Passage given:

Evelia’s capacity to detach herself from her personal drama in order to draft a profound political reading of her social reality was a seminal motivation for the development of the work, especially in regard to the research that followed. Evelia's first-hand experiences and her broad views on the links between the mining industry, organised crime and the coercive apparatuses of the State in Mexico—links that might arguably represent the highest combined forces of dispossession in the catastrophic process of environmental and social disaster in the country—informed both the research and the writing. Consequently, at some point in the research process, the text seemed a more efficient tool for dealing with the emergency with which the original project was engaging than the traditionally longer-duration filmmaking process. This was key in the evolution of the project.

Stored data entries
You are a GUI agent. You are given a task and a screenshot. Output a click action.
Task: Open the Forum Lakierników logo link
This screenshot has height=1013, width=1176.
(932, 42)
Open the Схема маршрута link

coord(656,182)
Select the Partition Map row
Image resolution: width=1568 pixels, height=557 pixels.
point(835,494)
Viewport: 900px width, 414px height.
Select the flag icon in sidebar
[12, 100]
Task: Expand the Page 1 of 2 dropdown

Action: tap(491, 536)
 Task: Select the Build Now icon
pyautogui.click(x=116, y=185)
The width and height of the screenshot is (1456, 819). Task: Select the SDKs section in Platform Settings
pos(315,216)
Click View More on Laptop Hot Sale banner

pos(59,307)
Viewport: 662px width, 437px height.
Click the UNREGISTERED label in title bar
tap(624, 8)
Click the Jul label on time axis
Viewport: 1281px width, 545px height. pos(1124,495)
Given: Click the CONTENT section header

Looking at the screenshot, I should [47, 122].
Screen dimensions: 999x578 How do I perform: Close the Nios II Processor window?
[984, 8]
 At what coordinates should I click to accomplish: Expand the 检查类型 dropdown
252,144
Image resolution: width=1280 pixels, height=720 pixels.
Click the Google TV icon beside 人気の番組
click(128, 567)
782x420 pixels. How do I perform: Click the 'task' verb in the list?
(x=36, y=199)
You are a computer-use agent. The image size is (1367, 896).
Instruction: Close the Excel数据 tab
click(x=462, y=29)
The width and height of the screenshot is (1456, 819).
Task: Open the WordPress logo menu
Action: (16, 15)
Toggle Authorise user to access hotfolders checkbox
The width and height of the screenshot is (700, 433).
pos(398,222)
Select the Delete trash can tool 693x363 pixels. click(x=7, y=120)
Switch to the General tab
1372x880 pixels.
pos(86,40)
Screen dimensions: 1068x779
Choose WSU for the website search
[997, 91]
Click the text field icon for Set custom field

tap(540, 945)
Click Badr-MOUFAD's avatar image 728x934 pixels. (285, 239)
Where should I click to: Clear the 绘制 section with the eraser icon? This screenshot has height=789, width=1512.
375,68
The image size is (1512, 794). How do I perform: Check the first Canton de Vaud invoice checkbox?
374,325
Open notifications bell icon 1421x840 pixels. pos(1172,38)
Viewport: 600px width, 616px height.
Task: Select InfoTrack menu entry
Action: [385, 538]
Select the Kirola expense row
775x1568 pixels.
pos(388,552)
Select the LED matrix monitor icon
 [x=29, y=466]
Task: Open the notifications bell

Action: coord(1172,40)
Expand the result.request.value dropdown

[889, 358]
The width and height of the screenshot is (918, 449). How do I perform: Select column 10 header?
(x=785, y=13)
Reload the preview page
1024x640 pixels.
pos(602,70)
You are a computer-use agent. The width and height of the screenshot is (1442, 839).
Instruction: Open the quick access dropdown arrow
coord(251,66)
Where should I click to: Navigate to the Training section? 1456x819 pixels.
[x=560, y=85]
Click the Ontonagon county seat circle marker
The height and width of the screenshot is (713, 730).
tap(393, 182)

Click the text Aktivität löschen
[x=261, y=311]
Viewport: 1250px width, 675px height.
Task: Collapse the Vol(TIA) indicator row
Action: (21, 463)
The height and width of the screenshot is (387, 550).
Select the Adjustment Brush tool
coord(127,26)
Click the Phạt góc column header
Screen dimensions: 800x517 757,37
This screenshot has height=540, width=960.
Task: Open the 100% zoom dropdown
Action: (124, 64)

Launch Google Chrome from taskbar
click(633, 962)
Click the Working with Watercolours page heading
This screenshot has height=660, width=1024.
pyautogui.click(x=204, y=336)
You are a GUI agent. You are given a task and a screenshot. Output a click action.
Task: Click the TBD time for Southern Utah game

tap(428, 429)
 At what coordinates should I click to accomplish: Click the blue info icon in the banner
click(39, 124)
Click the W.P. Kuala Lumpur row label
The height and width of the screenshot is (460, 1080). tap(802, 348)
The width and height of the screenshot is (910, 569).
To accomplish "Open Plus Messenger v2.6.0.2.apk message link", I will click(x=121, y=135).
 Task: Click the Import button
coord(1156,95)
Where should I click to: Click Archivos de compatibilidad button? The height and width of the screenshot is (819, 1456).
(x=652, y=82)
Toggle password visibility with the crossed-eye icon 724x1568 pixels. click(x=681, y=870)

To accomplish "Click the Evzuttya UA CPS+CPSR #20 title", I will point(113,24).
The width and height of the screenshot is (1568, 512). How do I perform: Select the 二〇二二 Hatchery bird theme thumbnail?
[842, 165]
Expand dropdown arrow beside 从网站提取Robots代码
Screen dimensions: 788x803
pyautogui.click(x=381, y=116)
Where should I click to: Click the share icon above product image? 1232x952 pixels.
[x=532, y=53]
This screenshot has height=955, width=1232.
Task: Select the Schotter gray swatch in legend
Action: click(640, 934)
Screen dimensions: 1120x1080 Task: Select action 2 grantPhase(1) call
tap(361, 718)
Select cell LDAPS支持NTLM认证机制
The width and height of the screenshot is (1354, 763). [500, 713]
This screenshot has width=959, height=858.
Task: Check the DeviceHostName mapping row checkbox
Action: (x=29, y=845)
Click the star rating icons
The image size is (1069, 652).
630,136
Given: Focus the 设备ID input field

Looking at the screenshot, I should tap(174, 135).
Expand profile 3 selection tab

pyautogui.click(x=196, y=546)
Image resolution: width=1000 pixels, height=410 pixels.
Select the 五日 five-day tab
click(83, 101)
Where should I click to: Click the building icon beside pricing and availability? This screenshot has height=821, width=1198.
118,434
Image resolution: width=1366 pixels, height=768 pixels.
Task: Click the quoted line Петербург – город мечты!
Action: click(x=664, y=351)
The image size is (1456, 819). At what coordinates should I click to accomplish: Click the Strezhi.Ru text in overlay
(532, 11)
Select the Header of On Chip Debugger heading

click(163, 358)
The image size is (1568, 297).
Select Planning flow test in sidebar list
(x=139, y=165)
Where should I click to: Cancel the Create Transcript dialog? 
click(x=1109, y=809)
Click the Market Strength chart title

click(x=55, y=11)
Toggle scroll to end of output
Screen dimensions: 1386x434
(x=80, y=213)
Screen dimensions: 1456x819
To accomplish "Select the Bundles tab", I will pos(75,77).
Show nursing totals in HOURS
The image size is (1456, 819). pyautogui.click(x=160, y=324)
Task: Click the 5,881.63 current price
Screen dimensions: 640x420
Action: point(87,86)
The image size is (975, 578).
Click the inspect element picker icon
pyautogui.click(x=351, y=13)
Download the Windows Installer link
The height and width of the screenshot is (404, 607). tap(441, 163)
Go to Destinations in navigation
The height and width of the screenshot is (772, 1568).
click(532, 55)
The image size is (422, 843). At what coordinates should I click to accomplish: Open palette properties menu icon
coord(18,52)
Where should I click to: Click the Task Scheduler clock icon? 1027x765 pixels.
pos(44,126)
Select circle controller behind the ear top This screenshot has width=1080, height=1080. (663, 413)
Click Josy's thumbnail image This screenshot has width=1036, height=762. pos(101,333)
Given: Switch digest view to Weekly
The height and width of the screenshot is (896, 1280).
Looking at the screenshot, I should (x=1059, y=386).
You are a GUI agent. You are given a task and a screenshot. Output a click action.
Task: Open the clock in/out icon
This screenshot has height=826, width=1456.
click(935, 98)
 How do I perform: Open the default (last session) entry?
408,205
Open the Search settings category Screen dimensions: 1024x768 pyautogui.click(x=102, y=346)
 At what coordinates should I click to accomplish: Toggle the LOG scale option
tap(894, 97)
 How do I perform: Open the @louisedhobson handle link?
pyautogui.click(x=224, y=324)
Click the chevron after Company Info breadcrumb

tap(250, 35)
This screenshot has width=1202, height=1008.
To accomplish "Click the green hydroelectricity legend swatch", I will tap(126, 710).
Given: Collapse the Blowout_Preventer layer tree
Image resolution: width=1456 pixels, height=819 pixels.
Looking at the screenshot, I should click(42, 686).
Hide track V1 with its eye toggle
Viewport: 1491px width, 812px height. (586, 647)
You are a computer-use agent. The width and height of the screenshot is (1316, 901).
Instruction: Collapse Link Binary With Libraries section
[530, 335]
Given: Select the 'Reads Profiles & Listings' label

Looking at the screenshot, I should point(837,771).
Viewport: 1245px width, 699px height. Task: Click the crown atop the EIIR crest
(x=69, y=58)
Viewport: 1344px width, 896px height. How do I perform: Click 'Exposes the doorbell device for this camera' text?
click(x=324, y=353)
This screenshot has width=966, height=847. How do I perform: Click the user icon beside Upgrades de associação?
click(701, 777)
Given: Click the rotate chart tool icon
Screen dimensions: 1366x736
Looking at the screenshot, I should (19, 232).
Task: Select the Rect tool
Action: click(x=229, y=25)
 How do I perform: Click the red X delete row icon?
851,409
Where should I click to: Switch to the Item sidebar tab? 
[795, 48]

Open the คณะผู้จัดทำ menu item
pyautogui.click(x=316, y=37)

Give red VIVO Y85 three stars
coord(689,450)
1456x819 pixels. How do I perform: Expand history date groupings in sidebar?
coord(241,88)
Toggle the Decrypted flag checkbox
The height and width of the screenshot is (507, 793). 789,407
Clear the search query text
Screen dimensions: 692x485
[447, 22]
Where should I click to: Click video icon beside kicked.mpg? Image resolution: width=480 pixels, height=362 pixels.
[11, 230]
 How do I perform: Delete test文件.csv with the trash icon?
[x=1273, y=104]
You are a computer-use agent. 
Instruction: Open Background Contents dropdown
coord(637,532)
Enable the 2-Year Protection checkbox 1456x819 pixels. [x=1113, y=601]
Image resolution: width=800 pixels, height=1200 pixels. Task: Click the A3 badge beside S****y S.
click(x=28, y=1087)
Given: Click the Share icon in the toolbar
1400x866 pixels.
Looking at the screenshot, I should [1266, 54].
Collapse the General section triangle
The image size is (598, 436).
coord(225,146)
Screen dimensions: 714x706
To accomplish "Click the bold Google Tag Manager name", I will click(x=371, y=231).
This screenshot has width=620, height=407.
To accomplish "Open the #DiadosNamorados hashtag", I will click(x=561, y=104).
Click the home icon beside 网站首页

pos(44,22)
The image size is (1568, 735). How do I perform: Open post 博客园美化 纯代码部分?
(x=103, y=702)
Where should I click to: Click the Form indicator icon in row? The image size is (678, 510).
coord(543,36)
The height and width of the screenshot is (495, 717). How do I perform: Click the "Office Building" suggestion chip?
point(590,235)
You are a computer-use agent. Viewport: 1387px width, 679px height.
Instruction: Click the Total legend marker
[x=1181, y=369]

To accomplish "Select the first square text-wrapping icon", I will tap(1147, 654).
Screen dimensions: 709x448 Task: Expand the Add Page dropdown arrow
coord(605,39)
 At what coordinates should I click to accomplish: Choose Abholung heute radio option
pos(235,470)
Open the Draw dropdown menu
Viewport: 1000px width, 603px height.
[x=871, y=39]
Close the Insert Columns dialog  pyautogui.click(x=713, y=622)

What to do:
[1] Answer these questions using the passage about Evelia:
(a) According to the passage, what was Evelia's capacity to detach herself from her personal drama a seminal motivation for?
(b) Between which three things do Evelia's views trace links?
(c) What was the text seen as a more efficient tool than?
[2] From the listing, return exactly the part that opens with the line containing "Click the home icon beside 网站首页" and closes with the line containing "[x=1181, y=369]", both of those lines included.

Final answers:
[1]
(a) The development of the work, especially in regard to the research that followed.
(b) The mining industry, organised crime and the coercive apparatuses of the State in Mexico.
(c) The traditionally longer-duration filmmaking process.

[2]
Click the home icon beside 网站首页

pos(44,22)
The image size is (1568, 735). How do I perform: Open post 博客园美化 纯代码部分?
(x=103, y=702)
Where should I click to: Click the Form indicator icon in row? The image size is (678, 510).
coord(543,36)
The height and width of the screenshot is (495, 717). How do I perform: Click the "Office Building" suggestion chip?
point(590,235)
You are a computer-use agent. Viewport: 1387px width, 679px height.
Instruction: Click the Total legend marker
[x=1181, y=369]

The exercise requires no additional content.